El tercer erudito de la dinastía Song - Capítulo 13
Zi Jin leva les yeux vers Yu Luo pendant un moment avant d'afficher un air de soudaine prise de conscience.
Yu Luo esquissa un sourire amer et désemparé : « Je savais que tu avais déjà oublié ça. »
Zi Jin laissa échapper un petit rire idiot, puis referma rapidement la bouche à cause de sa blessure au visage.
« Si vous croisez le prince héritier demain, vous devez être extrêmement prudente. Il est de noble naissance, comment avez-vous osé le mordre ? Quant à vous… que dire de vous ? »
Zi Jin avait envie de rire bêtement, mais elle avait peur de la douleur, alors elle ne put qu'afficher un air impuissant et pitoyable.
Yu Luo éclata de rire en voyant l'expression comique sur le visage de Zi Jin, qui ressemblait à un petit pain cuit à la vapeur.
Zi Jin vit Yu Luo rire et son cœur, longtemps tenu en haleine, se calma enfin. Elle pensa : « Au moins, elle n'est plus fâchée. »
« Tu ne dois plus jamais faire ça. Même si tu as subi un préjudice, tu ne peux pas l'affronter de front. Dois-tu vraiment te venger de façon loyale et honnête simplement parce que tu as été lésé ? »
Zi Jin réfléchit attentivement à ces mots, puis hocha la tête avec enthousiasme.

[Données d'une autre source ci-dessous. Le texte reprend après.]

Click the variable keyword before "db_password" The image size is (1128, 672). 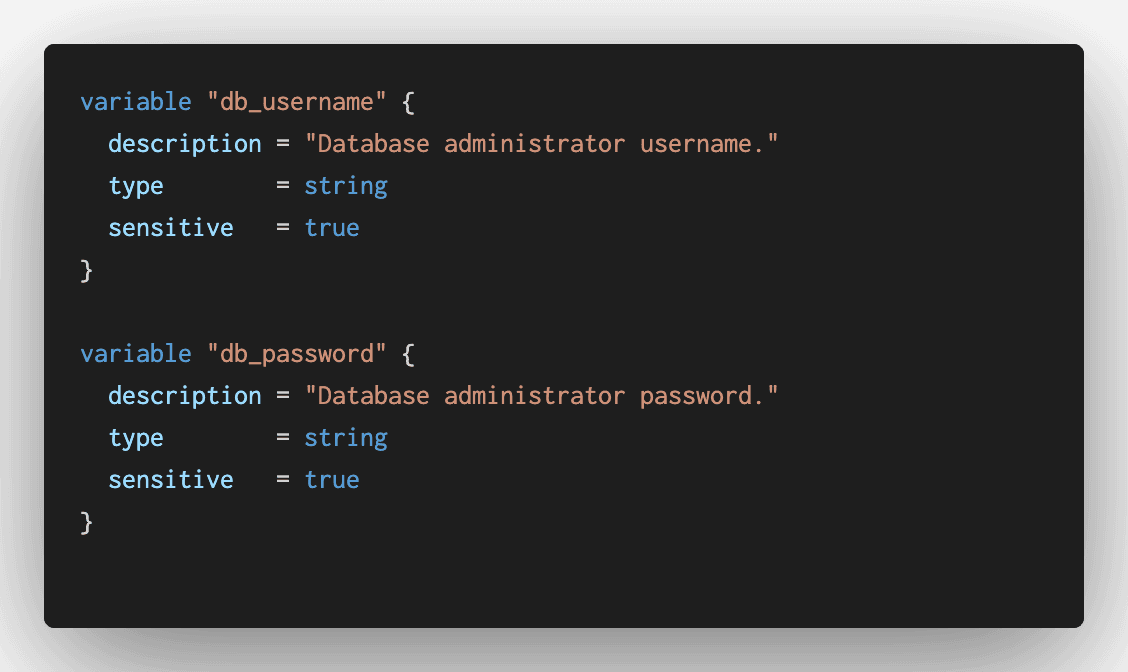click(135, 354)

Si l'on ne peut agir ouvertement et honnêtement, cela signifie que l'on peut recourir à des méthodes non conventionnelles, et le remède ainsi élaboré trouvera enfin sa place.
Zi Jin était tellement excitée qu'elle a attrapé le poisson et lui a fait un gros « bisou ».
Yu Luo a ri et a grondé : « Tu n'es jamais sérieux ! »
Yu Luo fut surprise et mal à l'aise face à la façon dont Zi Jin s'exprimait, mais elle s'y est habituée depuis.
À ce moment précis, Xi Bao entra avec du thé. Voyant la scène, elle rougit légèrement, l'air gênée et hésitante à entrer ou à repartir, ce qui fit éclater de rire Zi Jin.
Xi Bao a toujours du mal à accepter que Zi Jin profite de la bonne humeur de Yu Luo. Ce qui le perturbe encore plus, c'est que Yu Luo ne semble pas du tout en colère.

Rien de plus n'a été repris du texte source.